Being a developer, Innokenty is interested in bioinformatics also, so the scientists asked him for help. Innokenty is busy preparing VK Cup, so he decided to delegate the problem to the competitors. Help the scientists!
思路
發現 \(|e|\leqslant 10\),猜測其為突破口。
以下圖為例,上面為原串,下面為詢問區間,\(|e|\) 為迴圈節長度(此時長度為3)
考慮 \(e\) 串中第 \(i\) 位對答案的貢獻,假設 \(e_i\) 在原串中第一次對應的位置(先不考慮是否匹配)\(j\) 出現,則後面出現 \(e_i\) 的位置 \(k\) 必然滿足 \(k\bmod|e|=j\bmod|e|\)。如果考慮匹配,只需分四類討論,統計區間匹配個數,用三維樹狀陣列維護。
樹狀陣列其中一維為字母,現在討論剩下兩維。
綜上所述,考慮原串中每個位置 \(i\),把它拆成 \(10\) 位,列舉 \(p\) 使得 {$p\in N | 1\leqslant p\leqslant 10 $},求 \(i\bmod p=x\),則樹狀陣列另外兩維分別為 \(p\) 和 \(x\)。這樣子詢問只需列舉 \(|e|\) 即可。
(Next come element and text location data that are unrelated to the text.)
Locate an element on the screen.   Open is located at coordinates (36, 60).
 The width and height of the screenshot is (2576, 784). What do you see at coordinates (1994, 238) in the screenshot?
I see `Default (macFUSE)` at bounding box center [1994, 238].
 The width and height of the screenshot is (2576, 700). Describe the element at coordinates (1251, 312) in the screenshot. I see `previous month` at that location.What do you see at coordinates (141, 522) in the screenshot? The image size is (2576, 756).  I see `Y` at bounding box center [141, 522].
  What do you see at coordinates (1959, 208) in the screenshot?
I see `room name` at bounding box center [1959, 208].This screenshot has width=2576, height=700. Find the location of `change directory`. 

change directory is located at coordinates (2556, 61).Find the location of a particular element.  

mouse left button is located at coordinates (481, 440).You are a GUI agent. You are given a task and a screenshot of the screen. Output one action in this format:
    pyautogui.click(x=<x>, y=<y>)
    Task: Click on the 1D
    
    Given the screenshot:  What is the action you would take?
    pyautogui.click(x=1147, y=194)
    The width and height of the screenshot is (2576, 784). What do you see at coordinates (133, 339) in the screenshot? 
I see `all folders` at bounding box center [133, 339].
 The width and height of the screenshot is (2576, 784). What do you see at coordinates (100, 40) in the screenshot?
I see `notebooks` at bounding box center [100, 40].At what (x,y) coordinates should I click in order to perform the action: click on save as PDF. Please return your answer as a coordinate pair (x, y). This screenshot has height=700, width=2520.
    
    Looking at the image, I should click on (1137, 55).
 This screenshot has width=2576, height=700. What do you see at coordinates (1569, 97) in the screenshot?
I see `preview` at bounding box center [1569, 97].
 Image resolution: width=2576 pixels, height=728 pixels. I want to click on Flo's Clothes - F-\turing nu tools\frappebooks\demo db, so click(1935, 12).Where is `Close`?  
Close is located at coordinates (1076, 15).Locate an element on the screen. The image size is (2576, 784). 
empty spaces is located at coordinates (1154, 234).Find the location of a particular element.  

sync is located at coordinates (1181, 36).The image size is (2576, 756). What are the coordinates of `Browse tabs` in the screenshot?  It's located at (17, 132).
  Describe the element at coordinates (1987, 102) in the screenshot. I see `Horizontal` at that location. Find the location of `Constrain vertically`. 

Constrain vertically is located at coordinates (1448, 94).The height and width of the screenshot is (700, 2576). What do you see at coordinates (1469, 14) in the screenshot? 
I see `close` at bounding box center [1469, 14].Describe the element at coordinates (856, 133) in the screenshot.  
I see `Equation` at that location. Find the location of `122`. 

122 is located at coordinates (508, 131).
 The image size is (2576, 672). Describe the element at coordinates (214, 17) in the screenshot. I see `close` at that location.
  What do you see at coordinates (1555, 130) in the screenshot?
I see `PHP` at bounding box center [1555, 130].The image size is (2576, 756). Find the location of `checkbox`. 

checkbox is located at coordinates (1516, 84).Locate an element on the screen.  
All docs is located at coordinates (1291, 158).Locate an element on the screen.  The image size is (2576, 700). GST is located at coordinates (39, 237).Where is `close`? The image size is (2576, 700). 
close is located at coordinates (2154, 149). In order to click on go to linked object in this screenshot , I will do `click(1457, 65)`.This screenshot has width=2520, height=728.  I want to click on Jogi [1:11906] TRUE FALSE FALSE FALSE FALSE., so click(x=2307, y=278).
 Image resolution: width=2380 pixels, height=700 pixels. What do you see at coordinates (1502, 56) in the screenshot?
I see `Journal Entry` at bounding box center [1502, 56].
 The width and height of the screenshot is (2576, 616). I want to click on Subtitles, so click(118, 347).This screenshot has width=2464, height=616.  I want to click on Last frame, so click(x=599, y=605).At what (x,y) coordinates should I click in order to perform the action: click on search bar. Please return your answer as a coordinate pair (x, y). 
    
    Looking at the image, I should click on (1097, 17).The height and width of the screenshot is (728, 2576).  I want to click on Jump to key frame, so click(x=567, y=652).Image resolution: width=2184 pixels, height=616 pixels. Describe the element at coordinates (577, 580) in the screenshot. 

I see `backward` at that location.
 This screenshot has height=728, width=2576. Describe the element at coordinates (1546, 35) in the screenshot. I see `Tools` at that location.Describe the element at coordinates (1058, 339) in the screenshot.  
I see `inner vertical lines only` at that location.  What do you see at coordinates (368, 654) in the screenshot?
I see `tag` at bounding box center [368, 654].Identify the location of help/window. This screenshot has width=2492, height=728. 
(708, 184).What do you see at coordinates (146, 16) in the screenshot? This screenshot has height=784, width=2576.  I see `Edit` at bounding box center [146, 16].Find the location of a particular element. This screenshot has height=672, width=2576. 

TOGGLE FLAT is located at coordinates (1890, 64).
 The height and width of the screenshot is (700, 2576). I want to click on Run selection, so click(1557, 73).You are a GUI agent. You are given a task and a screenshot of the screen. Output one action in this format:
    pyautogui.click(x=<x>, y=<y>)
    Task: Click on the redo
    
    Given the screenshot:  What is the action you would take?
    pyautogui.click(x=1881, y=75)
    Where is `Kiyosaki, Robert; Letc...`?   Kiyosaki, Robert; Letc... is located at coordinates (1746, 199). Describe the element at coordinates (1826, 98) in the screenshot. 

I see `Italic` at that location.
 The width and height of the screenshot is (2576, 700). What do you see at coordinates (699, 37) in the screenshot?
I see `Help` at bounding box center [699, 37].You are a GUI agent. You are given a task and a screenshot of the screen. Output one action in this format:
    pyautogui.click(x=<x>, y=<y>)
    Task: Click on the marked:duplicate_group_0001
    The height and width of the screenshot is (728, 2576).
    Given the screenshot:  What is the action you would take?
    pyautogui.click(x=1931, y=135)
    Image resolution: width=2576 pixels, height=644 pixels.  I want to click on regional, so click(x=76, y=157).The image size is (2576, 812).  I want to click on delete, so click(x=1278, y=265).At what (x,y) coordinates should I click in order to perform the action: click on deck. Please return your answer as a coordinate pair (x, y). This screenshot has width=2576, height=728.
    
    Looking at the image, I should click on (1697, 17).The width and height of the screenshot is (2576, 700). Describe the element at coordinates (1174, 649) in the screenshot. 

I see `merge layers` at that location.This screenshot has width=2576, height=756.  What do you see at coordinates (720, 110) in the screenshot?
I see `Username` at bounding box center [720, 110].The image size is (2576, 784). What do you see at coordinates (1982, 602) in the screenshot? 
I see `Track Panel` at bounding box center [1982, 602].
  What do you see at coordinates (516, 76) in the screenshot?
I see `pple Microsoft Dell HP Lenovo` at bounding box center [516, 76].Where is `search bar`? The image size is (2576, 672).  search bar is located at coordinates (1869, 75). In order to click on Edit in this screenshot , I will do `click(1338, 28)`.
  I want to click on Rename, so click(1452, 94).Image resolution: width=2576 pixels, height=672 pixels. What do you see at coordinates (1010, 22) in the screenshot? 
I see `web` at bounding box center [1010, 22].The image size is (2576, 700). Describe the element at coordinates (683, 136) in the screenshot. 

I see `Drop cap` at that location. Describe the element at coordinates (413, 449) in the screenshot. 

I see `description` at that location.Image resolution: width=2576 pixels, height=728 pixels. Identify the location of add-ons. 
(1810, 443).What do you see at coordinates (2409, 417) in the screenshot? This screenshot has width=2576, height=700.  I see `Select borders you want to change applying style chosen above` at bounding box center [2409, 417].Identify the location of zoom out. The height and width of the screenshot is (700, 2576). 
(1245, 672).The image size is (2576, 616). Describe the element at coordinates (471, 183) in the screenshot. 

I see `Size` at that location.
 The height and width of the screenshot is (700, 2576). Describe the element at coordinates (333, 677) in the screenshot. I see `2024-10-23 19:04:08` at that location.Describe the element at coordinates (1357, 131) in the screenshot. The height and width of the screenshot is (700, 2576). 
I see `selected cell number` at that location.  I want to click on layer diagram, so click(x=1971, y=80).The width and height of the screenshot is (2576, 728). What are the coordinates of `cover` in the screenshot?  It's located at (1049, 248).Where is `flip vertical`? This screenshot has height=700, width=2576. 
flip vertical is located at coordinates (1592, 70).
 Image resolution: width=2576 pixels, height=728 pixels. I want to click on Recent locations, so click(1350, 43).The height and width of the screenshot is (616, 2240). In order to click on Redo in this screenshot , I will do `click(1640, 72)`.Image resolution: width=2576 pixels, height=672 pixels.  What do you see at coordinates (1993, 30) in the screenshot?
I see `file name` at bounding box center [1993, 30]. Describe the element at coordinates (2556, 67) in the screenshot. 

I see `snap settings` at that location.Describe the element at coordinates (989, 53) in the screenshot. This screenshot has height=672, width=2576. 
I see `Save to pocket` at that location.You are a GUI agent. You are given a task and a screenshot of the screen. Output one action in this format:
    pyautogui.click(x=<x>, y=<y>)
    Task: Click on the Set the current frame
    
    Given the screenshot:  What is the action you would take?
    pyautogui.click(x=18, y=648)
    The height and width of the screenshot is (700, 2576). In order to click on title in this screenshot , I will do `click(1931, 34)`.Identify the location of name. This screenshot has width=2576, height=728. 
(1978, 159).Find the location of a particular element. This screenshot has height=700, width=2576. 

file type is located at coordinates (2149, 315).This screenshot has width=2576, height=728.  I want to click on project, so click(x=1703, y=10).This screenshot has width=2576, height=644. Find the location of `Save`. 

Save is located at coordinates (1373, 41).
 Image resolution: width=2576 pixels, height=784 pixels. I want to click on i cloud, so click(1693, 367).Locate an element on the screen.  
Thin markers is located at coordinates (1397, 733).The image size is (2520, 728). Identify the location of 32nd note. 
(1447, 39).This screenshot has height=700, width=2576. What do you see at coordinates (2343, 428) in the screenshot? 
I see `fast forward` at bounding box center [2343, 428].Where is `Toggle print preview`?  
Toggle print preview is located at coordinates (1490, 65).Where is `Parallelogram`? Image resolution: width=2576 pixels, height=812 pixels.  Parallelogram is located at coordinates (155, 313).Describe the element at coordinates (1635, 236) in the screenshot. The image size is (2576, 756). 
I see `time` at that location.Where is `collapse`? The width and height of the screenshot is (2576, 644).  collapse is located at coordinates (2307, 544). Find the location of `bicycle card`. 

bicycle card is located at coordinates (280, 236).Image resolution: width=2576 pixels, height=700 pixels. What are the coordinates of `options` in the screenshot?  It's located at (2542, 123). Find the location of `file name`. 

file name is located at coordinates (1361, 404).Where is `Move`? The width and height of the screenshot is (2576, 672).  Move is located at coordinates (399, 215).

總時間複雜度 \(O(q\times \log n\times 10)\)
Code
// Problem: CF827C DNA Evolution
// Contest: Luogu
// URL: https://www.luogu.com.cn/problem/CF827C
// Memory Limit: 500 MB
// Time Limit: 2000 ms
#include<bits/stdc++.h>
using namespace std;
// #define int long long
inline int read(){int x=0,f=1;char ch=getchar();
while(ch<'0'||ch>'9'){if(ch=='-')f=-1;
ch=getchar();}while(ch>='0'&&ch<='9'){x=(x<<1)+
(x<<3)+(ch^48);ch=getchar();}return x*f;}
#define N 100010
//#define M
//#define mo
int n, m, i, j, k, T;
int cnt[11][11][5][N];
int mp[150], q, l, r, x, y, e, o, ans;
char s[N], t[20], c;
void add(int cnt[], int x, int y)
{
while(x<=n)
{
cnt[x]+=y;
x+=x&-x;
}
}
int qiu(int cnt[], int x)
{
int ans=0;
while(x)
{
ans+=cnt[x];
x-=x&-x;
}
return ans;
}
signed main()
{
// freopen("tiaoshi.in","r",stdin);
// freopen("tiaoshi.out","w",stdout);
mp['A']=1; mp['C']=2; mp['T']=3; mp['G']=4;
scanf("%s", s+1);
n=strlen(s+1);
for(i=1; i<=n; ++i)
for(j=1; j<=10; ++j)
add(cnt[j][i%j][mp[(int)s[i]]], i, 1);
q=read();
while(q--)
{
o=read();
if(o==1)
{
x=read(); scanf("%c", &c);
for(j=1; j<=10; ++j)
add(cnt[j][x%j][mp[(int)s[x]]], x, -1);
s[x]=c;
for(j=1; j<=10; ++j)
add(cnt[j][x%j][mp[(int)s[x]]], x, 1);
}
if(o==2)
{
l=read(); r=read();
scanf("%s", t+1);
m=strlen(t+1); ans=0;
for(i=1, j=l; i<=m && j<=r; ++i, ++j)
ans+=(qiu(cnt[m][j%m][mp[(int)t[i]]], r)
-qiu(cnt[m][j%m][mp[(int)t[i]]], l-1));
printf("%d\n", ans);
}
}
return 0;
}
總結
這道題的切入點是 \(|e|\leq 10\),思考方向是 \(|e|\) 從1開始思考,再想2、3。
對於題目中資料特殊的,我們可以把這個特殊資料從小開始思考,易發現性質,來完成此類題目。